→ EXERCISE DESCRIPTION
Answer these from the press release on Nevada pensions below:
(a) What share of their final-year base pay do State of Nevada retirees receive as pensions?
(b) Which retirees get the highest pensions, and at what percentage of base pay?
(c) How large is the unfunded liability of the Nevada Public Employee Retirement System?

→ TEXT SECTION
══════════

Pensions in Nevada are often better than paychecks, new analysis shows

For Immediate Release

Contact Chantal Lovell

January 22, 2015

702- 222-0642, 951-295-4855 (cell)

LAS VEGAS — Many of Nevada’s public employees are retiring in the lap of luxury, according to a new analysis by the Nevada Policy Research Institute.

The analysis, written by NPRI executive vice president Victor Joecks and transparency manager Robert Fellner, finds that public employees in Nevada often receive a pension larger than their final base pay. Using new data uploaded on Thursday to, the researchers compared the full-year equivalent 2013 retirement payouts of 2011-2013 full-career retirees in 10 of Nevada’s largest government agencies with their final-year base pay.

In the seven municipal governments analyzed, Clark County, Washoe County, Las Vegas, North Las Vegas, Las Vegas Metro, Henderson, Reno, retirees with 30-plus years of service credit average pensions worth more than their final year of base pay — 100.59 percent of their base pay. Clark and Washoe County School District retirees receive over 89 percent of their final year’s base pay as retirement, while State of Nevada retirees receive pensions equal to 83.71 percent of their final year base pay.

Police and fire retirees receive the highest pensions, receiving 114 percent of their base pay.

Fellner noted that the study demonstrates part of the reason the Nevada Public Employee Retirement System has an unfunded liability of over $40 billion.

══════════

→ SUPPLIED INFORMATION
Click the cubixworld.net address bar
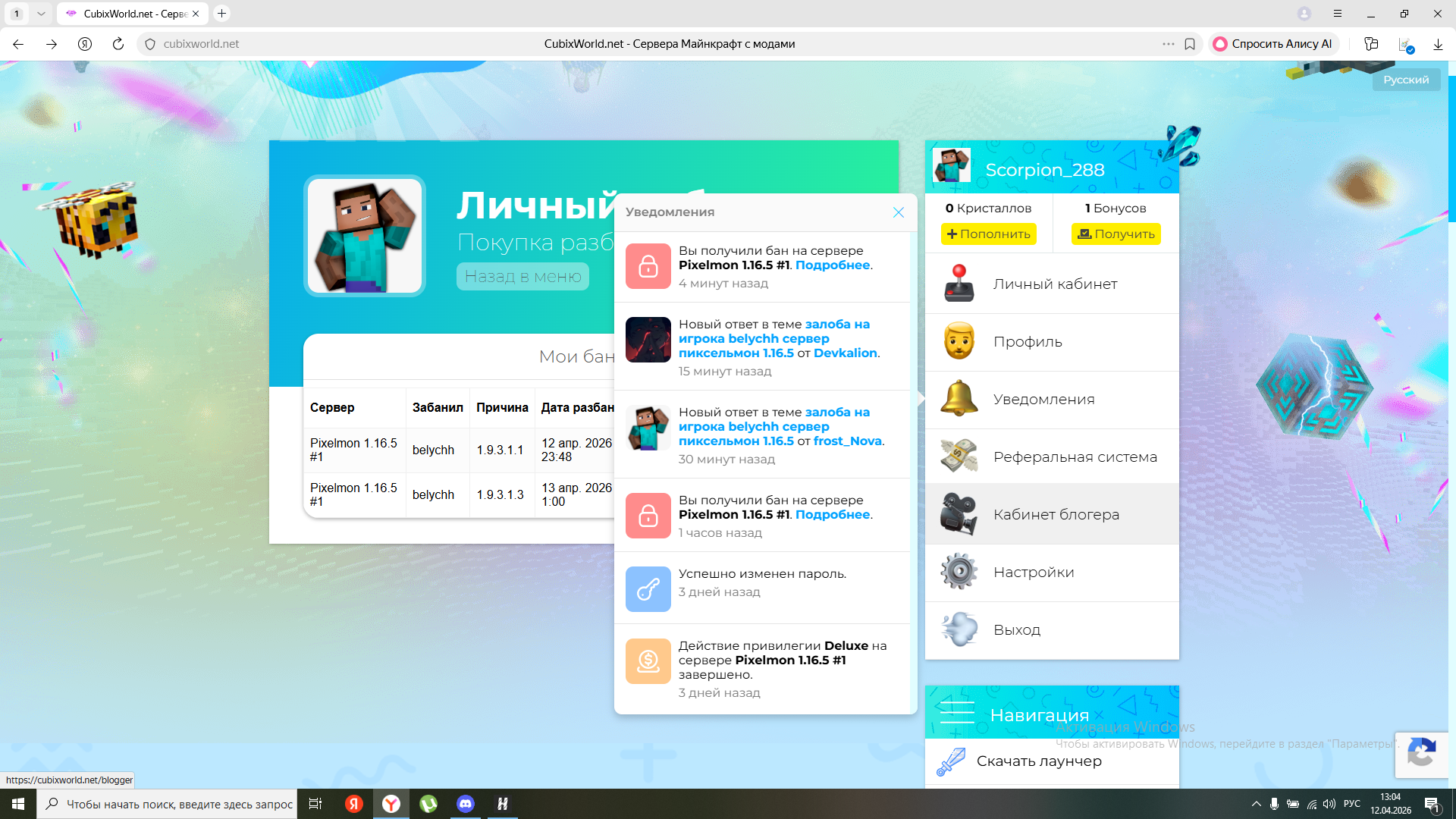This screenshot has height=819, width=1456. pyautogui.click(x=201, y=44)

══════════

→ RESULT OF THIS EXERCISE
(a) 83.71 percent
(b) Police and fire retirees, at 114 percent of their base pay
(c) Over $40 billion